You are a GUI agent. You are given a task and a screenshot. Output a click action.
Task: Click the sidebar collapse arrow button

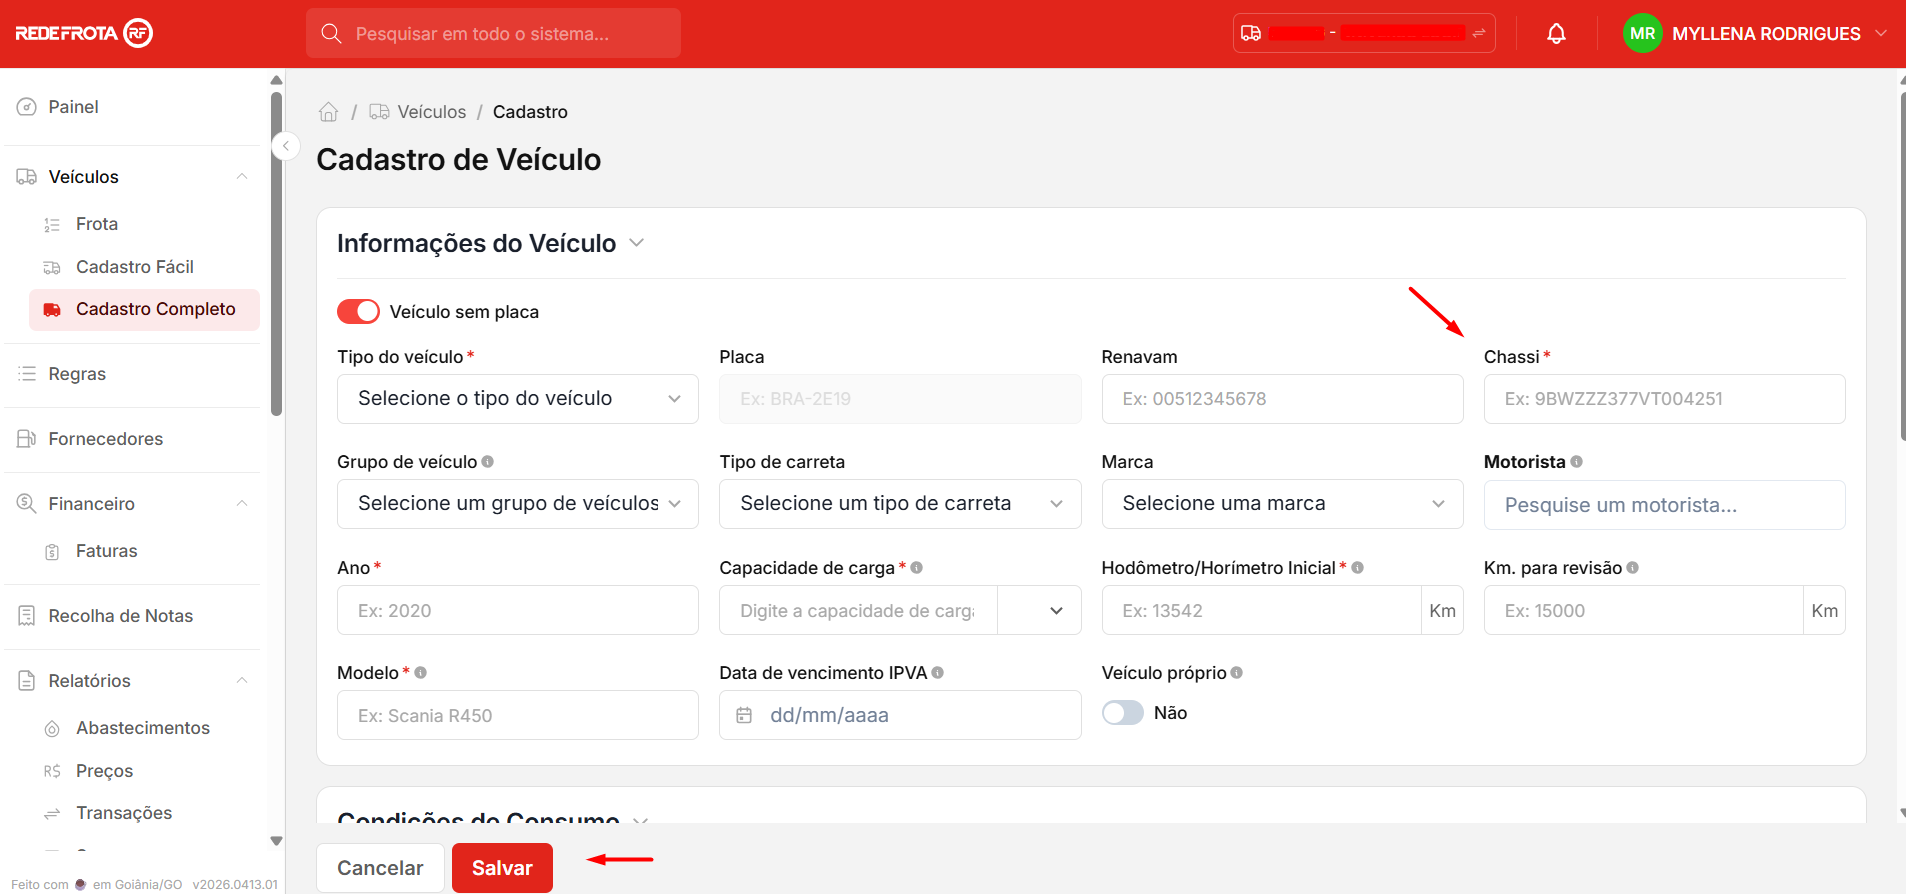(285, 147)
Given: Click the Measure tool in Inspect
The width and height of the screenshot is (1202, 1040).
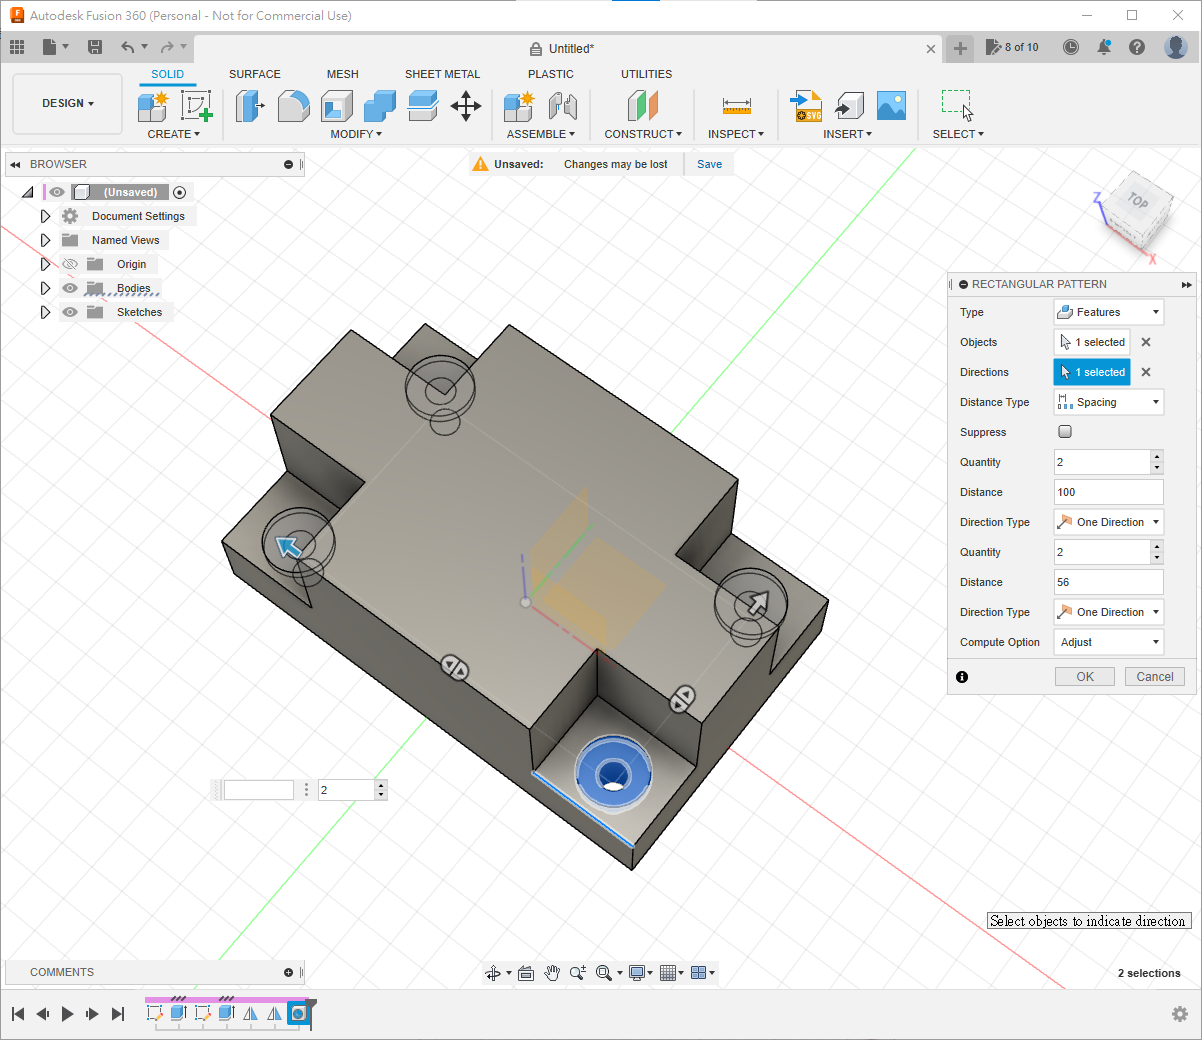Looking at the screenshot, I should coord(736,106).
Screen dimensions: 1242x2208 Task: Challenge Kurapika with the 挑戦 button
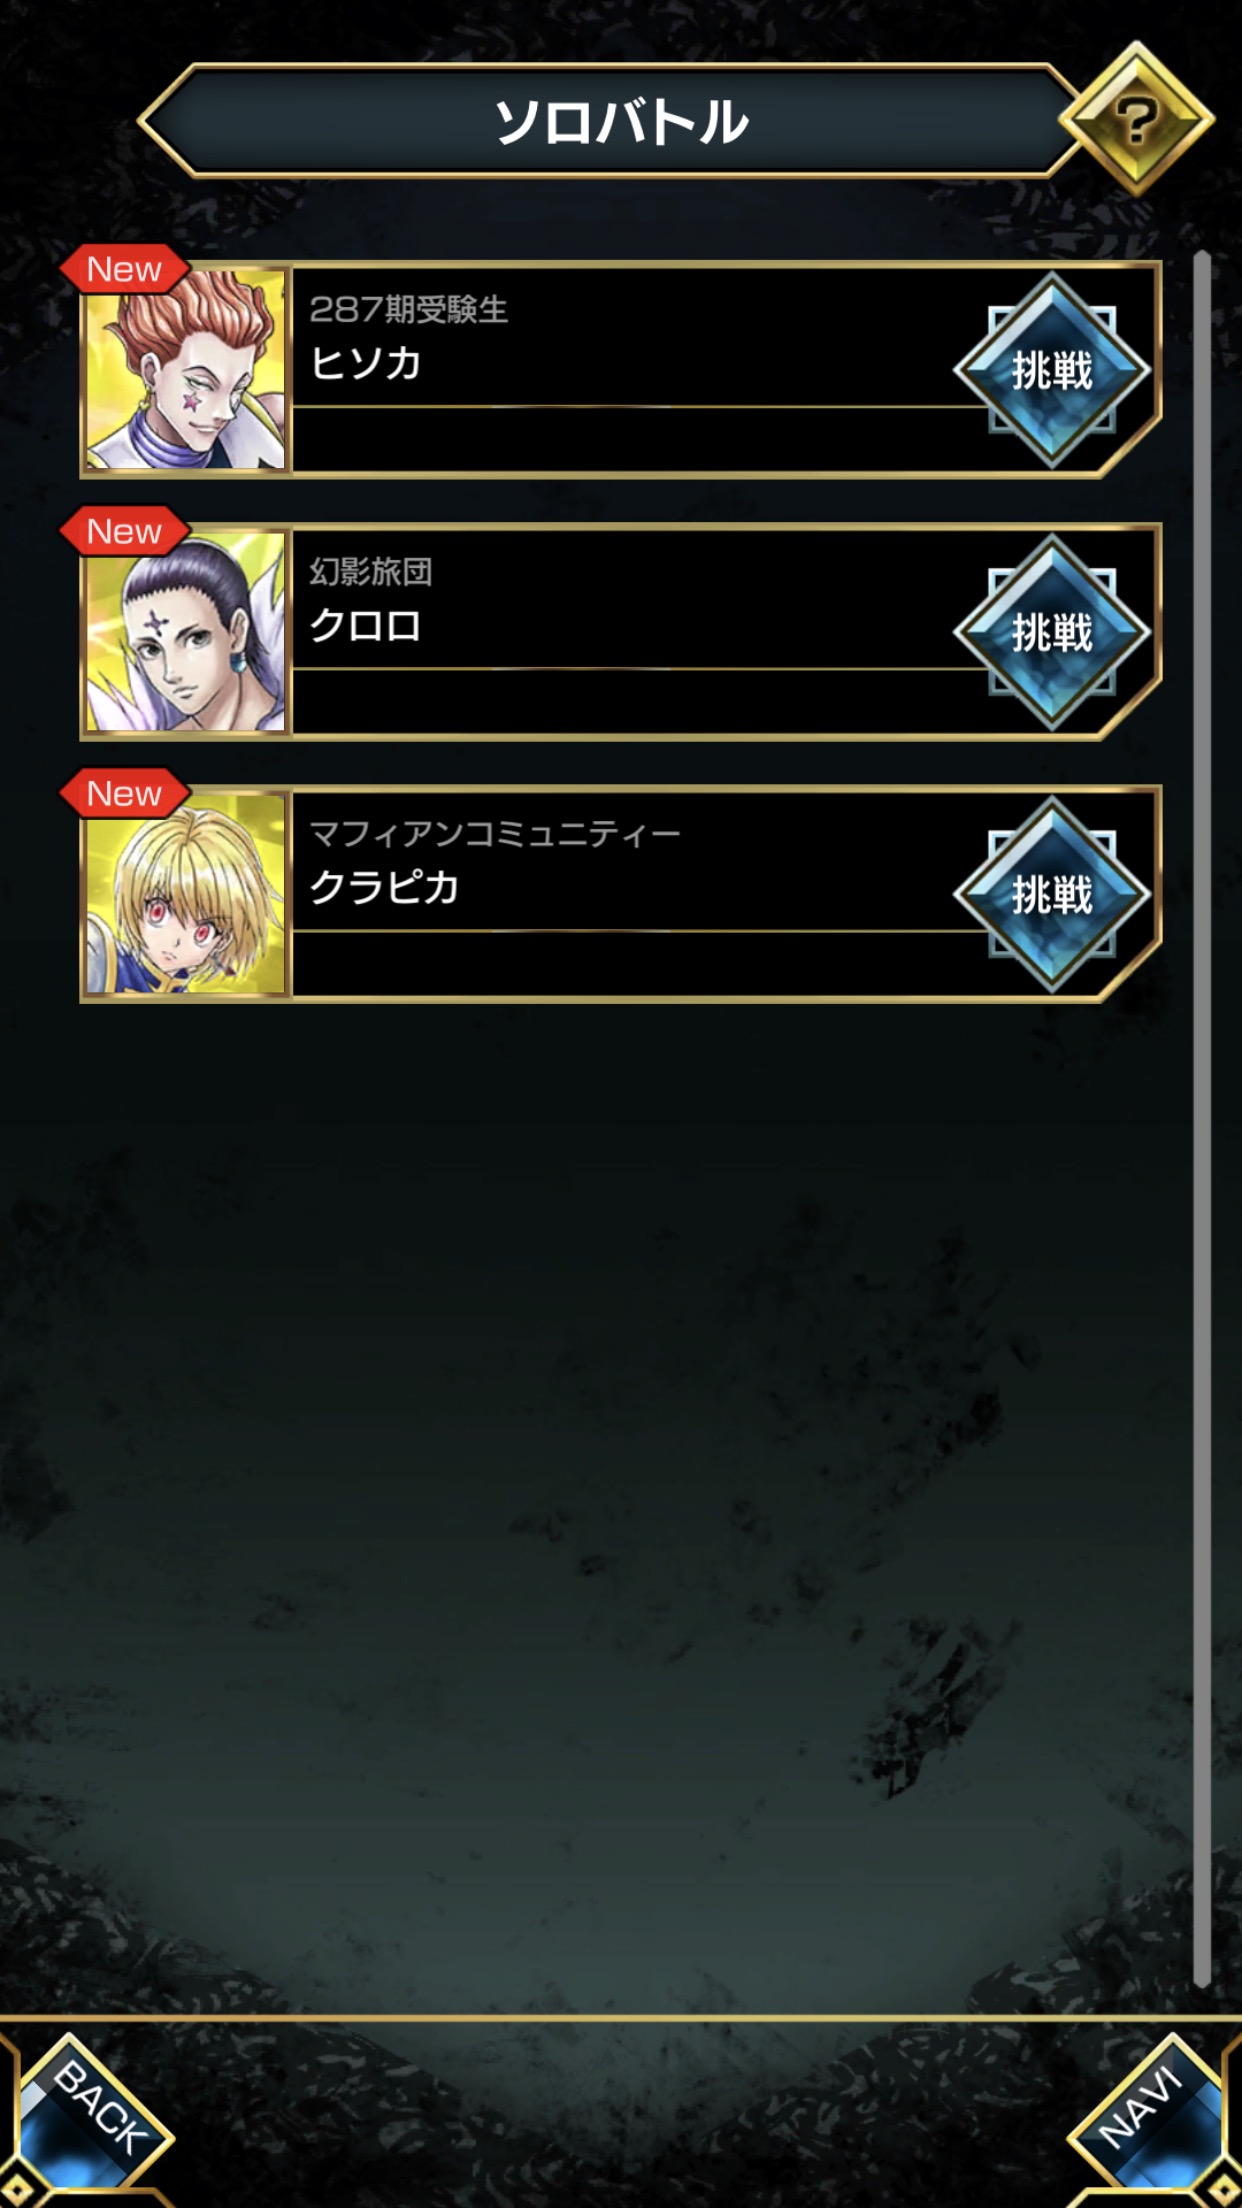coord(1052,894)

» Task objective
The entries are to be reproduced exactly, excluding any pictures they contain.

» Your solution
You are a GUI agent. You are given a task and a screenshot. Output a click action.
Task: Click the sidebar collapse arrow button

(285, 147)
Given: Click the Measure tool in Inspect
The width and height of the screenshot is (1202, 1040).
Looking at the screenshot, I should coord(736,106).
Screen dimensions: 1242x2208 Task: Challenge Kurapika with the 挑戦 button
coord(1052,894)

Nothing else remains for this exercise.